#### Available records
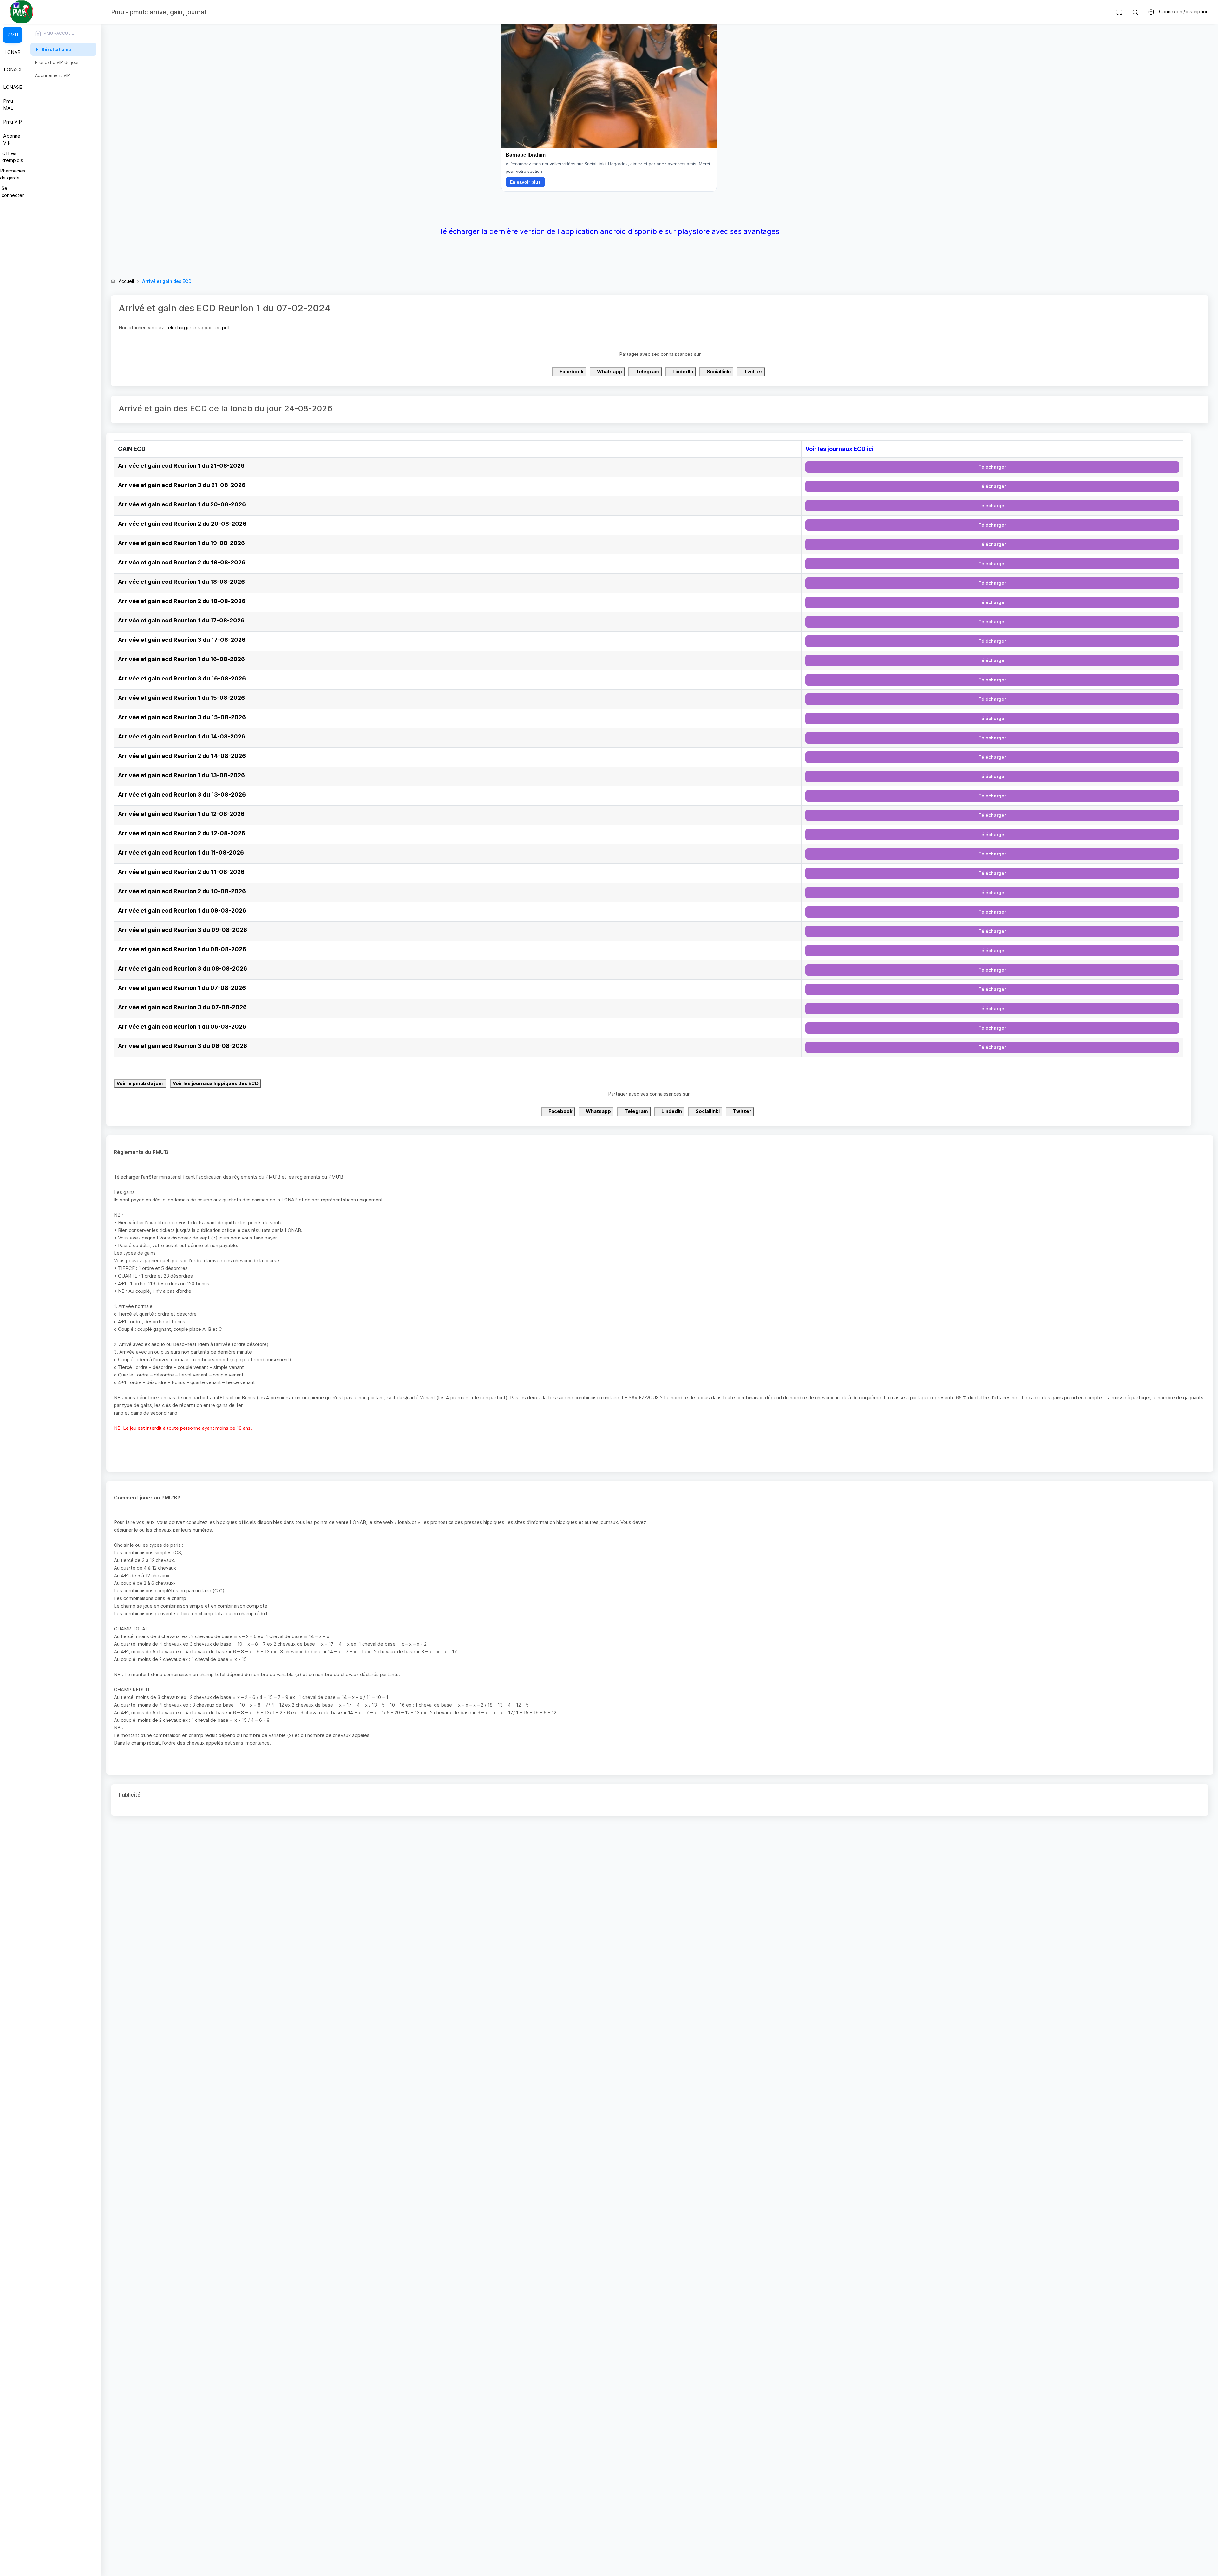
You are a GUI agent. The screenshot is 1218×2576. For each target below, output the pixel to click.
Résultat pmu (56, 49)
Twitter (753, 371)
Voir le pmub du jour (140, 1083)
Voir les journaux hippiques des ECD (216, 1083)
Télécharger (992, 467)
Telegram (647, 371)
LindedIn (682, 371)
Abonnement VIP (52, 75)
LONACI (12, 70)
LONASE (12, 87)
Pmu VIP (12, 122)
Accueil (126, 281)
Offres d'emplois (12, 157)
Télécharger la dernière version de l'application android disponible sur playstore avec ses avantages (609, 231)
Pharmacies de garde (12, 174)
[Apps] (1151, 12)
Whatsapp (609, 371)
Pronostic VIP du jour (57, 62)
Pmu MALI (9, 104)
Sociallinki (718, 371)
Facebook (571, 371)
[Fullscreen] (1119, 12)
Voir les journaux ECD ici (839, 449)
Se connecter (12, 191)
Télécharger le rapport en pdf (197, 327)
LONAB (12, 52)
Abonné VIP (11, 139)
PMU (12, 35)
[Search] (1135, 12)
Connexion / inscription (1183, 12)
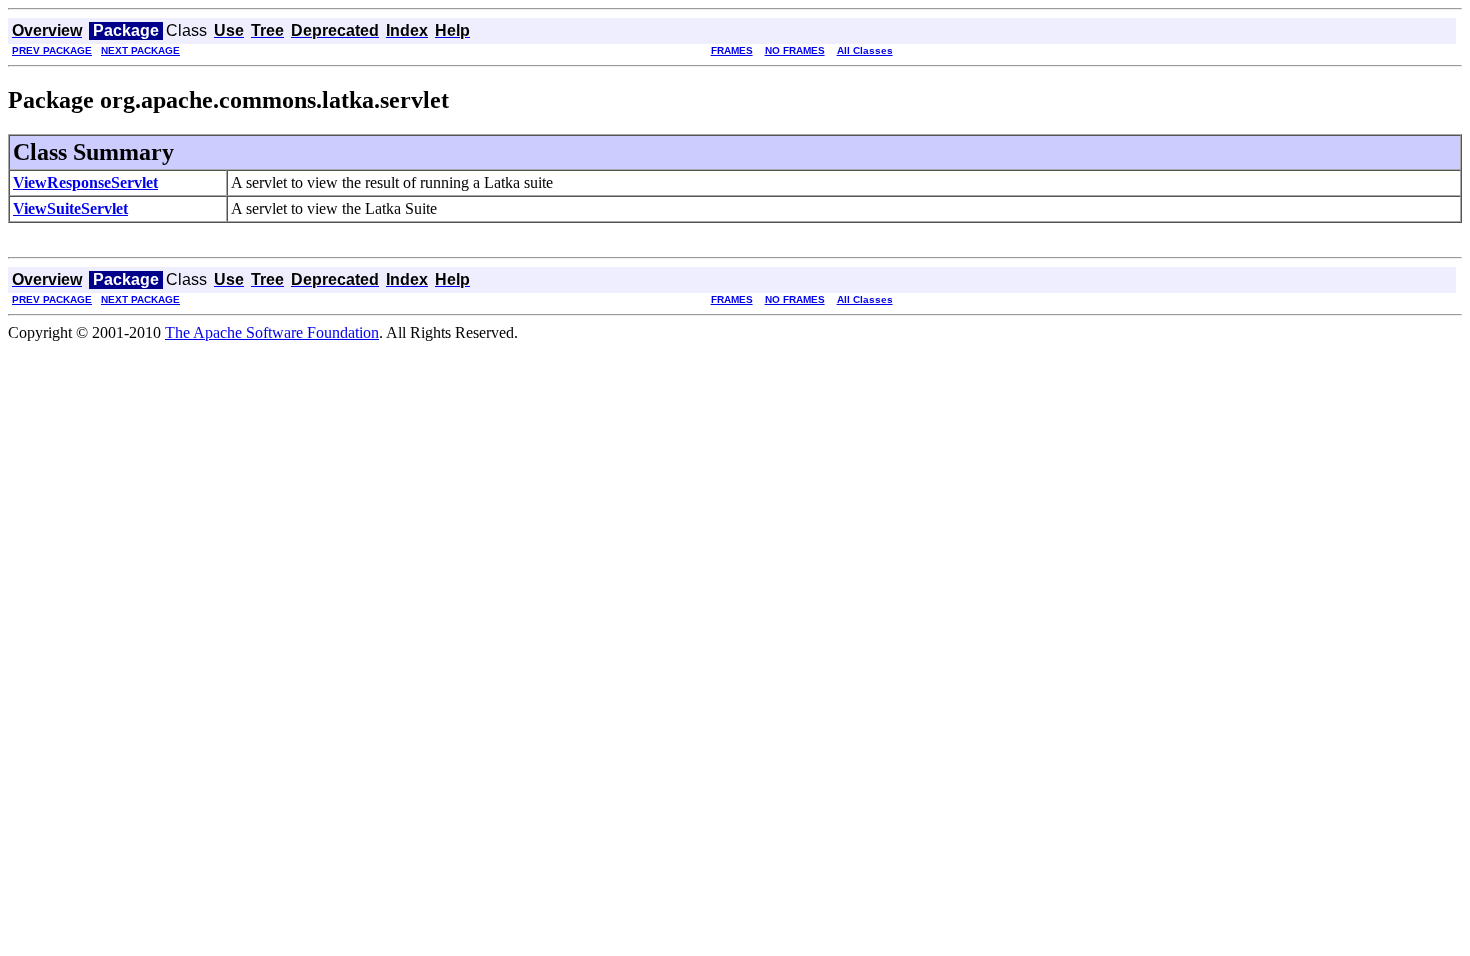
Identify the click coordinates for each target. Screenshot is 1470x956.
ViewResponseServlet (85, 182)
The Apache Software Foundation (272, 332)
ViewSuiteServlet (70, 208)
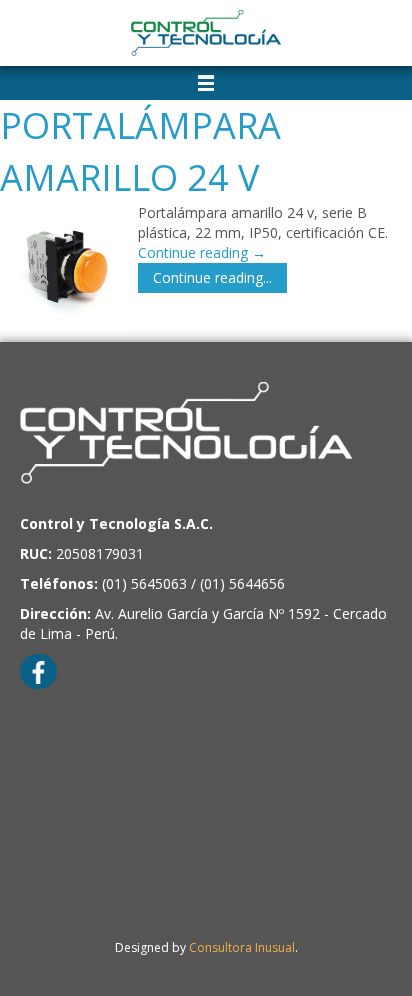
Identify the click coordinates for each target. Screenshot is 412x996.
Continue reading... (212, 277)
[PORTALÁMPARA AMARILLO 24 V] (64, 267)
########
**To do:** Return every entry word for word, leaving the pictures out.

**Exercise output:**
You are a GUI agent. The screenshot is 1218×2576. For each target below, output the pixel to click.
Résultat pmu (56, 49)
Twitter (753, 371)
Voir le pmub du jour (140, 1083)
Voir les journaux hippiques des ECD (216, 1083)
Télécharger (992, 467)
Telegram (647, 371)
LindedIn (682, 371)
Abonnement VIP (52, 75)
LONACI (12, 70)
LONASE (12, 87)
Pmu VIP (12, 122)
Accueil (126, 281)
Offres d'emplois (12, 157)
Télécharger la dernière version de l'application android disponible sur playstore avec ses avantages (609, 231)
Pharmacies de garde (12, 174)
[Apps] (1151, 12)
Whatsapp (609, 371)
Pronostic VIP du jour (57, 62)
Pmu MALI (9, 104)
Sociallinki (718, 371)
Facebook (571, 371)
[Fullscreen] (1119, 12)
Voir les journaux ECD ici (839, 449)
Se connecter (12, 191)
Télécharger le rapport en pdf (197, 327)
LONAB (12, 52)
Abonné VIP (11, 139)
PMU (12, 35)
[Search] (1135, 12)
Connexion / inscription (1183, 12)
Identify the click coordinates for each target. Screenshot is 1470x956.
ViewResponseServlet (85, 182)
The Apache Software Foundation (272, 332)
ViewSuiteServlet (70, 208)
Identify the click coordinates for each target. Screenshot is 412x996.
Continue reading... (212, 277)
[PORTALÁMPARA AMARILLO 24 V] (64, 267)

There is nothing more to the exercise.